Official screening by a certified radon professional takes anywhere from 2 days to 3 months and could be extended for up to a year depending on the preliminary test results. If levels are found to be between 2 pCi/l and 4 pCi/l mitigation is usually not conducted but a long term test is recommended. The long term testing is conducted to monitor the radon levels in the building over an extended period of time. This is done to compensate for the many variables that affect the movement of the gas including the weather conditions, atmospheric pressure and moisture in the soil. Radon levels can change significantly from day to day, week to week and month to month.
It is important to remember that no amount of radon can be considered harmless and mitigation is designed to lower radon levels in the home to match levels common to a natural outdoor environment.

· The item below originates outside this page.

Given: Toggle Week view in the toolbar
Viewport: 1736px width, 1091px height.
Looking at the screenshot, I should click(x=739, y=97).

Outdoor levels average around .4 pCi/l.
Records of radon levels done at a county level can be viewed here:
California Health and Safety Code
California Health and Safety Code Section 106750 – 106795 (PDF) states:
(a) Except as provided in Section 106790, no person may provide radon services for the general public, or represent or advertise that he or she may provide radon services unless that person meets both of the following requirements:
(1) Successfully completes the National Radon Measurement Proficiency Program of the National Radon Proficiency Program (NRPP) or the National Radon Safety Board Certified Radon Professional Program.
(2) Submits to the department a copy of certificate demonstrating successful completion of either program.

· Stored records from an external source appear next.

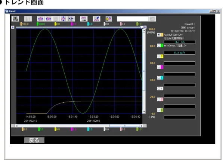Click the monitor screen icon in toolbar

15,19
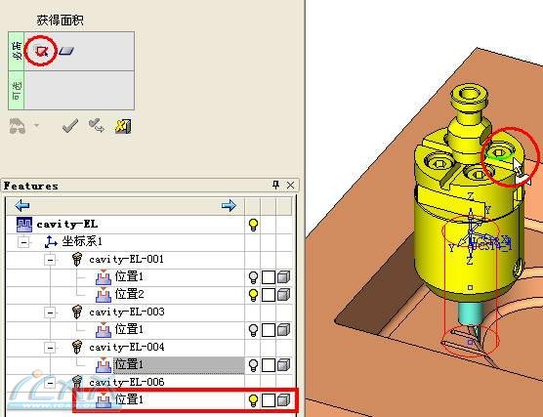
Task: Check the box on cavity-EL-006 位置1 row
Action: (x=269, y=400)
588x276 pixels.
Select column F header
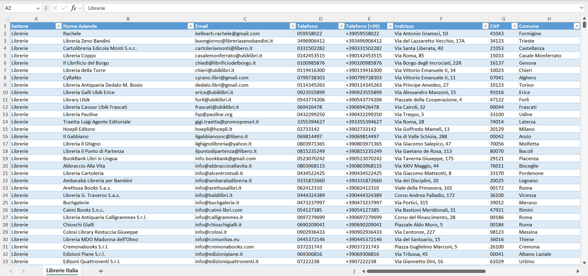click(441, 19)
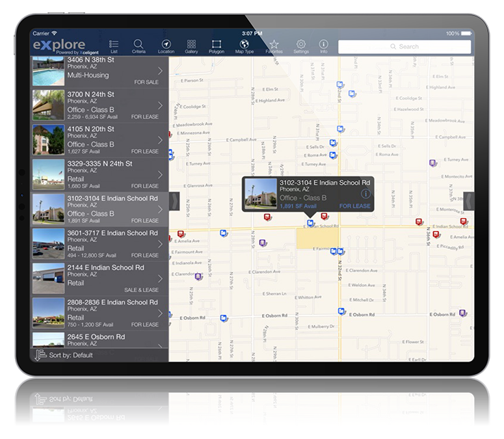Open right-side panel handle on map edge
Viewport: 504px width, 439px height.
[468, 201]
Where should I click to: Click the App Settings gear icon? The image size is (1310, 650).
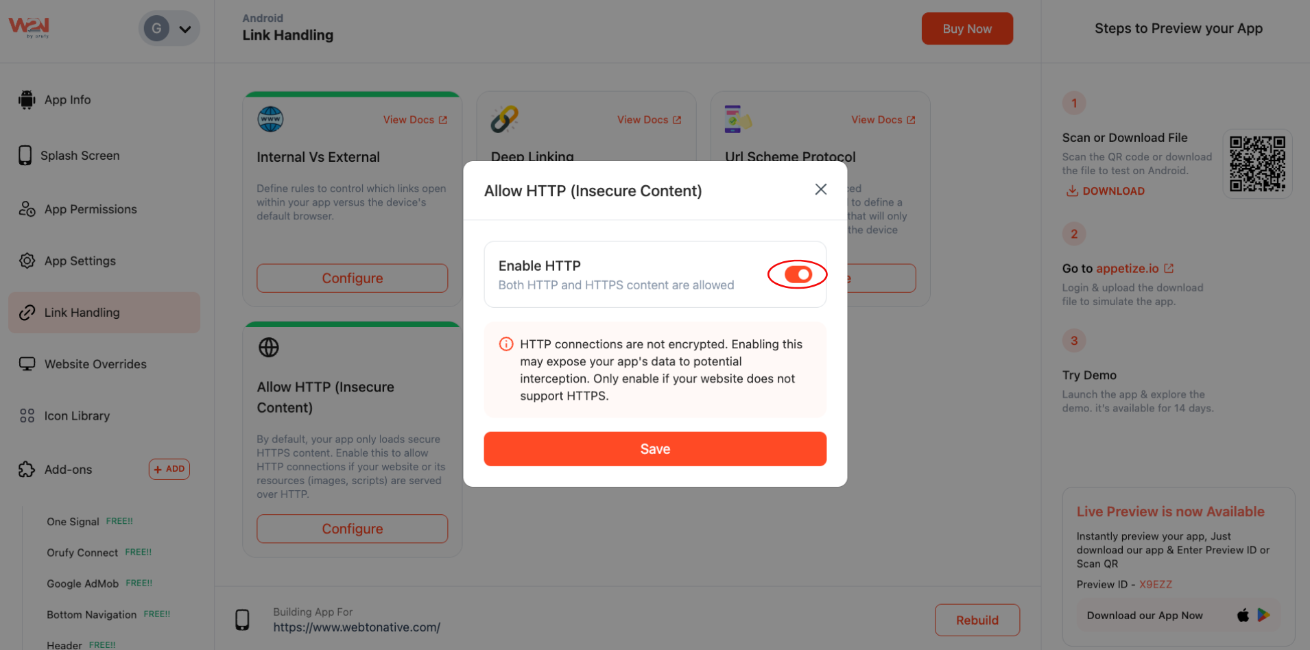27,261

(b) Persons certified to provide radon services shall successfully complete and submit to the department proof of completion of the National Radon Measurement Proficiency Program of the National Radon Proficiency Program (NRPP) or the National Radon Safety Board Certified Radon Professional Program every two years after initial certification.
(c) A copy of the current certificate of completion shall be submitted to the department at least 14 days prior to conducting radon services within the state.